4. Please describe any efforts (e.g. programming, production, engagement activities) you have made to investigate and/or meet the needs of minority and other diverse audiences (including, but not limited to, new immigrants, people for whom English is a second language and illiterate adults) during Fiscal Year 2014, and any plans you have made to meet the needs of these audiences during Fiscal Year 2015. If you regularly broadcast in a language other than English, please note the language broadcast.
WUNC News pays close attention to the diversity of guests in its news reports and talk show productions. The staff of our flagship talk show The State of Things meets regularly to review demographic information of guests and topics addressed during the program.
During 2015 WUNC’s The State of Things launched a new segment called #backchannel. This segment features two prominent African American scholars who join our host to address a wide range of issues from topical news to cultural issues. The goal of this segment is to broaden the range of perspectives addressed during the program.
WUNC News was at the center of coverage of an international news story that involved minority audiences, immigrants and people of faith. On February 10, 2015 three young American Muslims were shot and killed in Chapel Hill North Carolina. This story, often referred to as “the Chapel Hill Shootings” made international news. During this time WUNC News assigned two reporters to cover the aftermath in-depth. As a part of this coverage, WUNC uncovered a StoryCorps segment recording with one of the victims of the shootings while the StoryCorps Mobile Booth was in North Carolina. WUNC took that interview, edited it for broadcast and web and got it out to the public within 36 hours of the crime. It was an incredibly moving and poignant segment that spoke directly to issues of race, religion, inclusion and discrimination against the Muslim community. WUNC’s use of the StoryCorps tape rippled across the globe, resulted in thousands of news stories, social media posts and finally ended up being quoted in a statement issued by President Barrack Obama on February 13, 2015.
WUNC has continued to produce programming designed to discuss issues related to this landmark community event in a civil manner.
5. Please assess the impact that your CPB funding had on your ability to serve your community. What were you able to do with your grant that you wouldn't be able to do if you didn't receive it?

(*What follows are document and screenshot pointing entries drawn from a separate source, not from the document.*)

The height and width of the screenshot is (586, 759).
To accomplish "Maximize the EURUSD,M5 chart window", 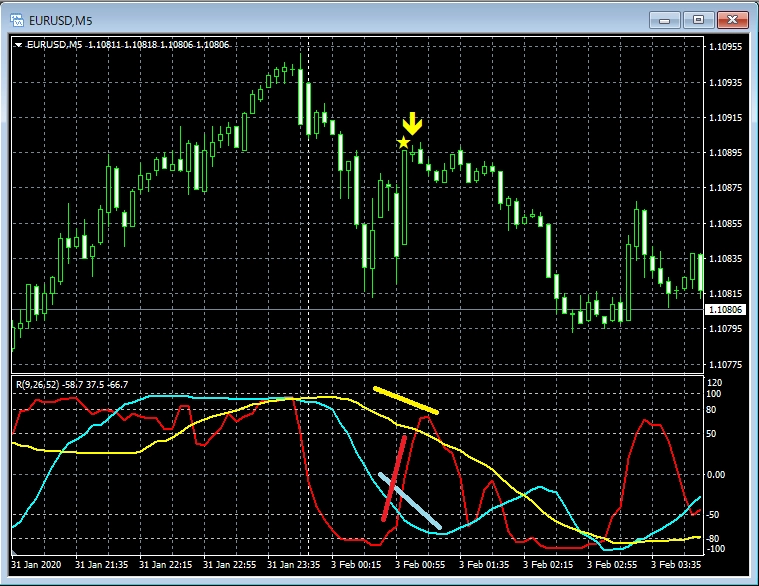I will pyautogui.click(x=698, y=18).
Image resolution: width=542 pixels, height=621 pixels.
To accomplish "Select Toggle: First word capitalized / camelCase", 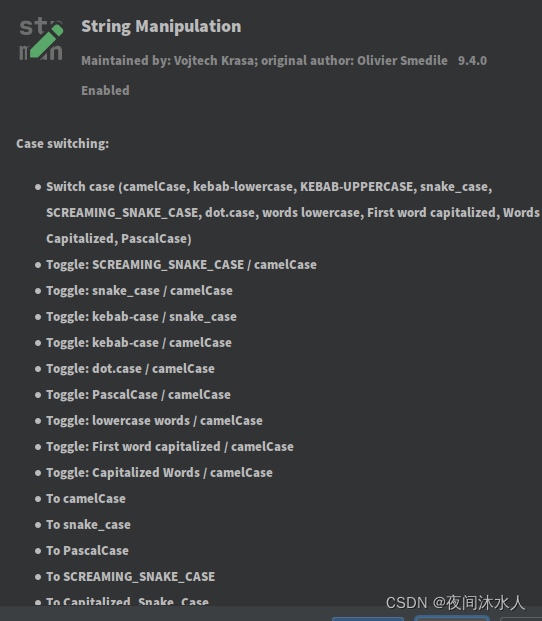I will point(170,447).
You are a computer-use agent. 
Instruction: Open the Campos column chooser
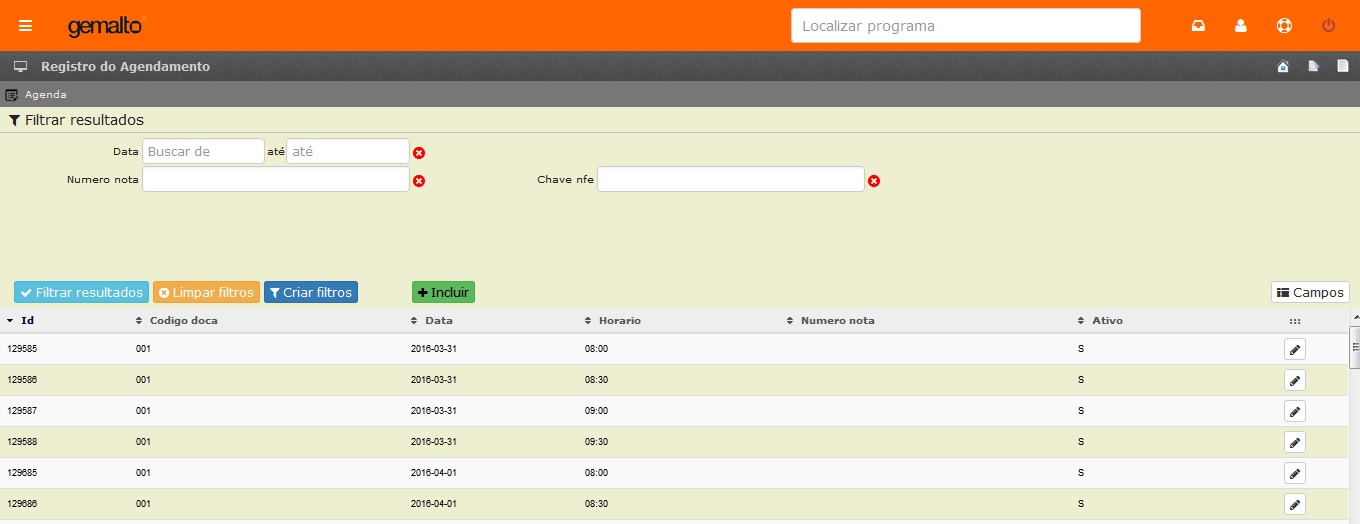click(x=1310, y=293)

CPB funding to WUNC is an essential part of our structure. WUNC receives no direct support from the State of North Carolina or the University of North Carolina at Chapel Hill. Instead WUNC is able to leverage CPB support to inspire widespread giving in our community. During 2015, more and more listeners two WUNC chose to move to a sustainer model for giving monthly. By the end of the year nearly 80% of WUNC donors were giving as sustainers. CPB funding is a part of the foundation for this level of on-going community support.
Loss of the CPB Community Service Grant could lead to the end of WUNC’s daily talk show The State of Things – ending a daily outlet for civil discourse in our community. It could also lead to a dramatic downsizing of the reporting staff that covers the state for listeners. Commercial broadcast radio has all but eliminated its news gathering efforts in the communities we serve. CPB funding is an essential part of filling this gap.